这个比赛没有找到题解,有点难绷,所以来写篇。(实际上是无聊时写的就是了)
题面:https://codeforces.com/gym/105125/。目测难度是 绿绿黄紫紫。
A
有点诈骗。其实策略是只保留 \(\le 3\) 个数,然后就随便维护一下。\(O(n\log n)\)。
Code
#include <bits/stdc++.h>
using namespace std;
#define rep(i, x, y) for (int i = (x); i <= (y); i++)
#define per(i, x, y) for (int i = (x); i >= (y); i--)
// #define int long long
using ll = long long; using ull = unsigned long long;
inline int read() {
char ch = getchar(); int s = 0, f = 1;
while (!isdigit(ch)) {if (ch == '-') f = -1; ch = getchar();}
while (isdigit(ch)) s = (s << 1) + (s << 3) + (ch ^ 48), ch = getchar();
return s * f;
}
constexpr int N = 1e5 + 5;
int n, m, a[N];
map<array<int, 3>, int> mp;
map<pair<int, int>, int> m2;
map<int, int> m1;
inline void sol() {
n = read(), m = read(); mp.clear(), m1.clear(), m2.clear();
rep (i, 1, n) a[i] = 0;
while (m--) {
int v[3];
v[0] = read(), v[1] = read(), v[2] = read();
sort(v, v + 3);
int q = unique(v, v + 3) - v;
if (q == 1) m1[v[0]]++;
else if (q == 2) m2[{v[0], v[1]}]++;
else mp[{v[0], v[1], v[2]}]++;
}
for (auto [x, v] : m1) {
if (v & 1) {
cout << "YES\n";
a[x] = 1;
rep (i, 1, n) cout << a[i] << ' ';
cout << '\n';
return ;
}
}
for (auto [x, v] : m2) {
int b1 = m1[x.first] + m1[x.second];
if ((v + b1) & 1) {
cout << "YES\n";
a[x.first] = a[x.second] = 1;
rep (i, 1, n) cout << a[i] << ' ';
cout << '\n';
return ;
}
}
for (auto [x, v] : mp) {
int b1 = m1[x[0]] + m1[x[1]] + m1[x[2]];
int b2 = m2[{x[0], x[1]}] + m2[{x[0], x[2]}] + m2[{x[1], x[2]}];
if ((v + b1 + b2) & 1) {
cout << "YES\n";
a[x[0]] = a[x[1]] = a[x[2]] = 1;
rep (i, 1, n) cout << a[i] << ' ';
cout << '\n';
return ;
}
}
cout << "NO\n";
return ;
}
signed main() {
ios::sync_with_stdio(false), cin.tie(0), cout.tie(0);
int Mako = read(); while (Mako--) sol();
return 0;
}
B
有点诈骗。注意到值域较小,所以我们贪心一个一个确定每次打哪个点。如果是打点内第二个目标,策略是打最小的目标数 \(\ge 2\) 的点。如果打点内第一个目标,有目标数 \(=1\) 的点就打,没有就打最大的。\(O(V\log n)\)。
Code
#include <bits/stdc++.h>
using namespace std;
#define rep(i, x, y) for (int i = (x); i <= (y); i++)

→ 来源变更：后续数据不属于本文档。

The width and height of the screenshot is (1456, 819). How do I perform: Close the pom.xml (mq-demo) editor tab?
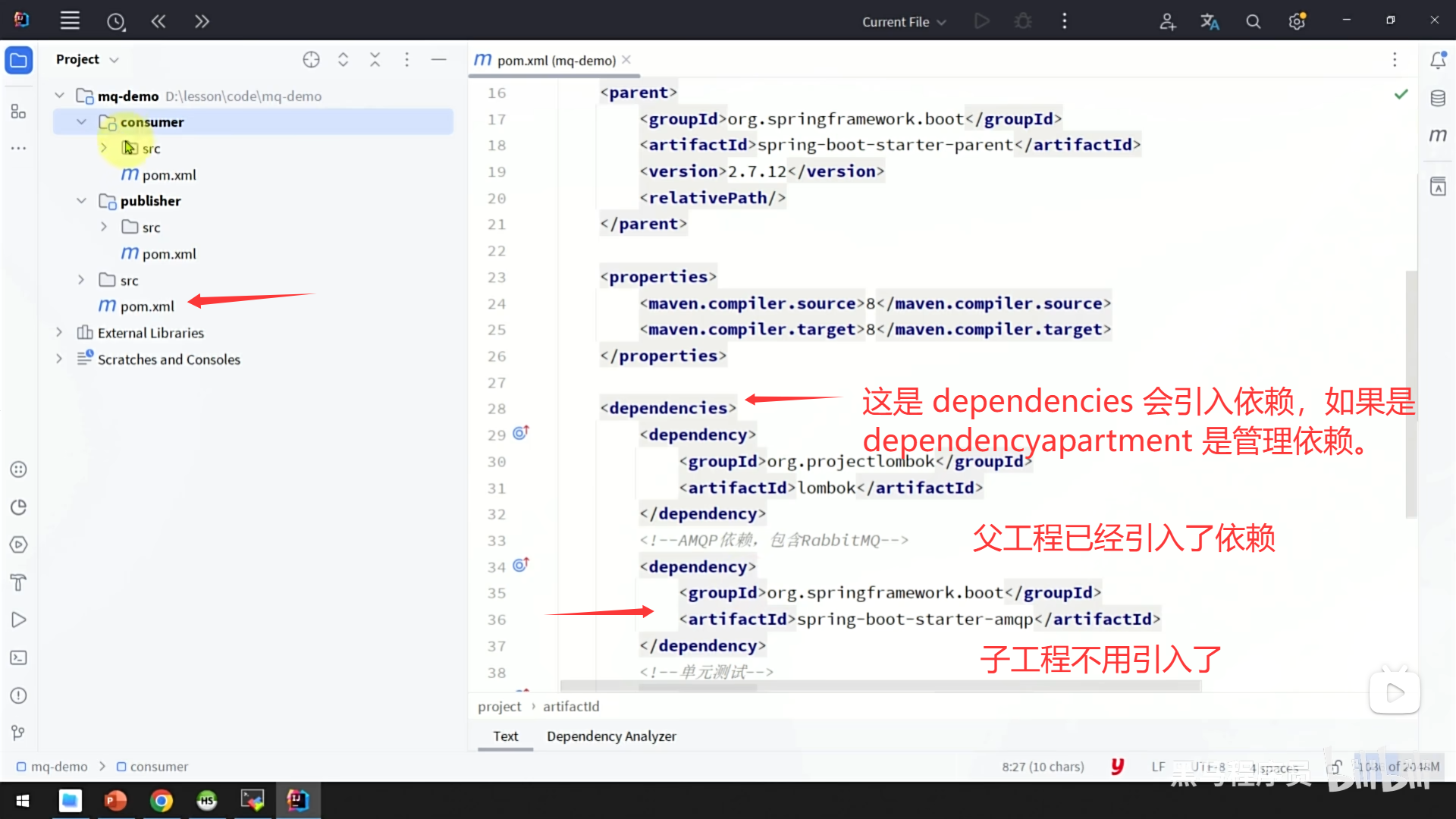tap(626, 60)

#define per(i, x, y) for (int i = (x); i >= (y); i--)
// #define int long long
using ll = long long; using ull = unsigned long long;
inline int read() {
char ch = getchar(); int s = 0, f = 1;
while (!isdigit(ch)) {if (ch == '-') f = -1; ch = getchar();}
while (isdigit(ch)) s = (s << 1) + (s << 3) + (ch ^ 48), ch = getchar();
return s * f;
}
constexpr int N = 3e5 + 5;
int n, a[N];
set<pair<int, int>> s;
inline void sol() {
n = read(); int su = 0; s.clear();
rep (i, 1, n) {
a[i] = read();
su += a[i];
s.insert({a[i], i});
}
if (!(su & 1)) return (void)(cout << "NO\n");
vector<int> ans;
rep (i, 1, su) {
if (i & 1) {
auto it = s.lower_bound({1, 0});
if (it -> first == 1) ans.push_back(it -> second), s.erase(it);
else {
it = prev(s.end());
ans.push_back(it -> second);
s.insert({it -> first - 1, it -> second});
s.erase(it);
}
} else {
auto it = s.lower_bound({2, 0});
if (it == s.end()) return (void)(cout << "NO\n");
ans.push_back(it -> second);
s.insert({it -> first - 1, it -> second});
s.erase(it);
}
}
cout << "YES\n";
for (auto to : ans) cout << to << ' '; cout << '\n';
}
signed main() {
ios::sync_with_stdio(false), cin.tie(0), cout.tie(0);
int Mako = read(); while (Mako--) sol();
return 0;
}
C
贪心确定每一位,然后按照题意模拟。\(O(nm\log (nm))\)。
Code
#include <bits/stdc++.h>
using namespace std;
#define rep(i, x, y) for (int i = (x); i <= (y); i++)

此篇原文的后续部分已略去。